As an aside, that was my biggest problem with Raphael, actually – he's already a really good person. He's over his Trauma and just wants to be a good knight and protect Maya. And for the Deer – especially in Verdant Wind, they NEED Raphael. Everyone else is a cloud-cuckoolander with wacky ambitions. But we're in Crimson Flower. Crimson Flower needs enemies who are just as damaged and fallen and sympathetic for that, and Raph isn't very compelling as one.

His sister Maya will be.

To DrRedneck – thanks for the thorough review, and you bring up a point that I was kind of mulling on in the planning of this fic too, insofar as how to translate "politics" writ large across Foldan into something that also seems "normal" exiting the mouth of a bunch of 15-21 year olds. Having characters express it anachronistically seemed like the best way to go, and while sure "libertarianism" is a gross oversimplification of, say, pre-modern anarcho-primitivism or whatever… "Taxes are Theft" could definitely come out of Jeralt Eisner's mouth instead of, well, academia-babble. Jeralt is a small-business owner, after all. Small businesses existed in pre-capitalist, pre-industrial societies. I'm sure those guys grifted a bit, too.

I also think it's also a fun way to show how detached from reality these kids really are sometimes. I love El, and her dream, but I'm always amused by her post-timeskip tea party quip of:

"Oh yeah babe, I'm going to hand over Adrestia to a brilliant outsider while we go make another ten Hresvelgs."

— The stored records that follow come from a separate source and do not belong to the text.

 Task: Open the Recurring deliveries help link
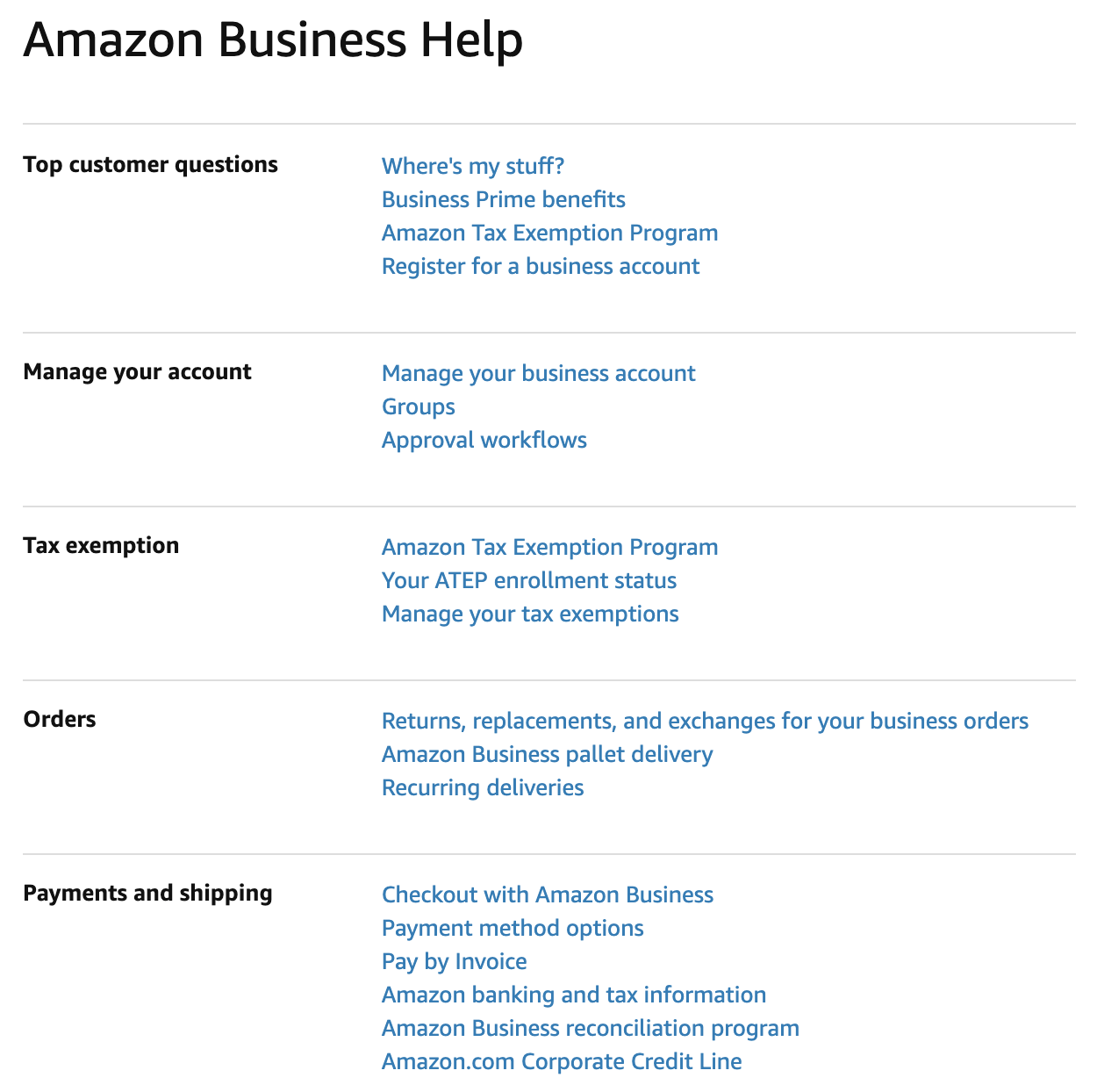(x=482, y=787)
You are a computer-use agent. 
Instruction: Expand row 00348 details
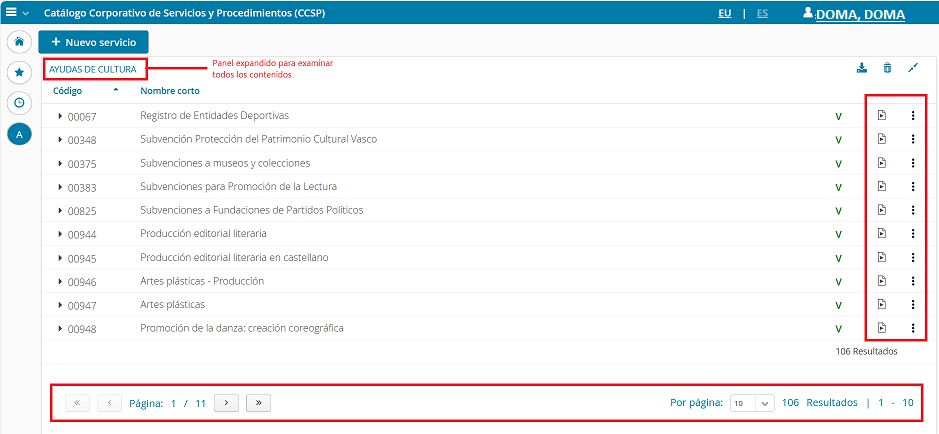60,140
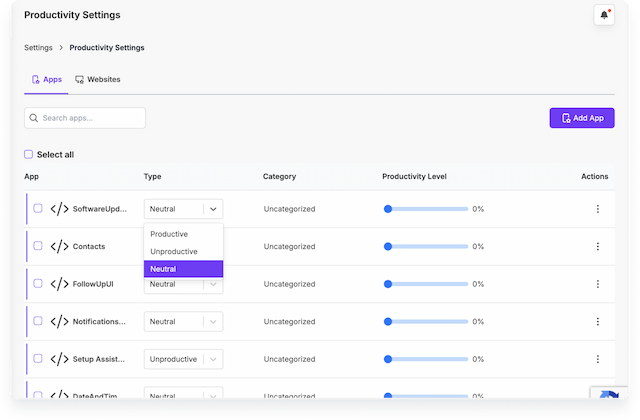Open three-dot menu for FollowUpUI row
Viewport: 640px width, 420px height.
point(598,284)
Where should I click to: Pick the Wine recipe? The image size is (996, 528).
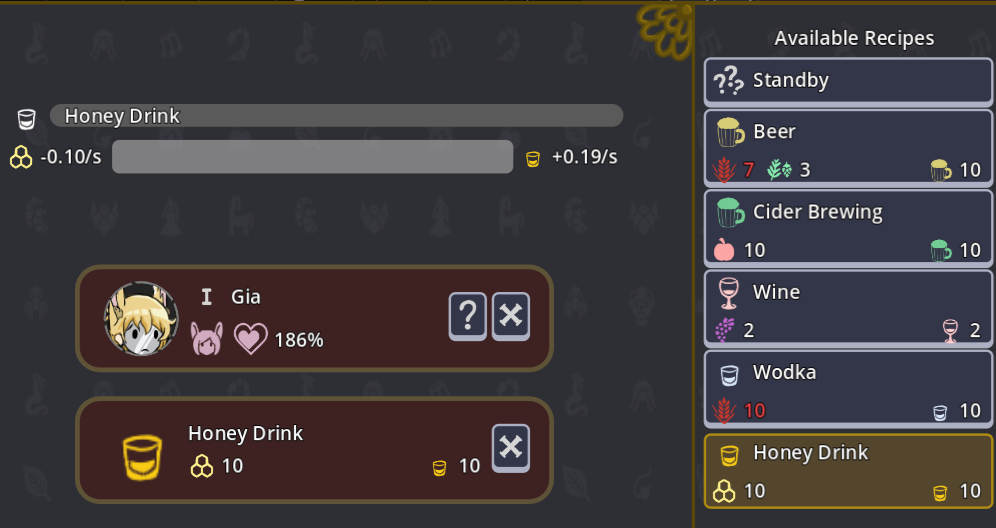[x=848, y=307]
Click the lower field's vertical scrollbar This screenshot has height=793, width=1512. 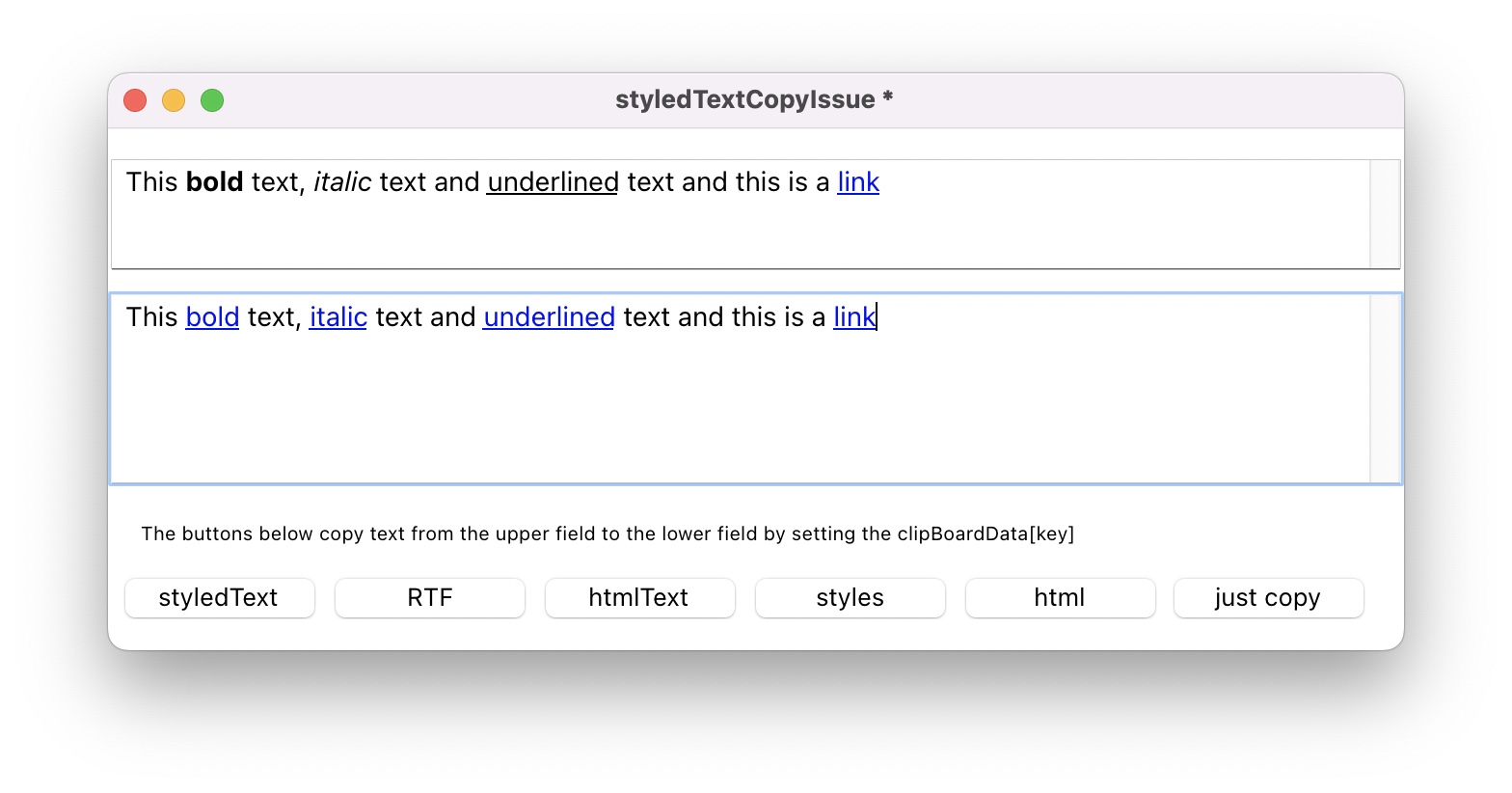pyautogui.click(x=1385, y=388)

And I imagine Byleth just sitting there like – "Well, surely you don't mean Claude, right, my beautiful wife – because we killed him in Derdriu…?"

…This is to say that maybe she hasn't had enough time to plan everything out yet. In Edge of Dawn, if you read that as Edelgard – she literally is rueing about how much fun she had at Garegg Mach in spite of knowing that she's going to start a war… but we kind of never see the first part of that, and overload on the second. I'm leaning in on the former, because it's going to hurt a hell of a lot more when she starts going to war with these people. That's why I have them having anachronistic, silly, fun political banter for now.

This is a Byleth who can she have fun and be 17-year old activist cringe with, which is sorely missing from everything but the damn tea-parties.

More seriously and also tangentially, I'd argue that Three Houses also consciously takes the route of never building the "lore" behind its political system beyond Crests, and then does a sloppy job of that too, honestly. For example, within Adrestia, how are the Bergliez and Vestras power players when their heritage crests have disappeared – but somehow House Bartels and Essar are playing by a different ruleset, and need to maintain Crests to inherit territory?

The setting is already nonsense, in effect. It doesn't hold to its own lore.

If El's critique of Fodlan is really supposed to resonate, then Fodlan has to be in more distress BEYOND the Crests, and El's argument – a valid one, I believe – is that said "Crest System" is the root cause of them. And who maintains the Crest System? Rhea. So that's our final boss, and if it requires someone to call Rhea a theocratic fascist or whatever, well – that's the hormones talking.

It's not a genuine judgment that I'm making on any political system, not least because I live in a country where foreigners (me) are explicitly banned from being political… and uh, I'm fine with that – because I'm with you, politics are just there to make people angry at each other. If only everyone just fucked instead.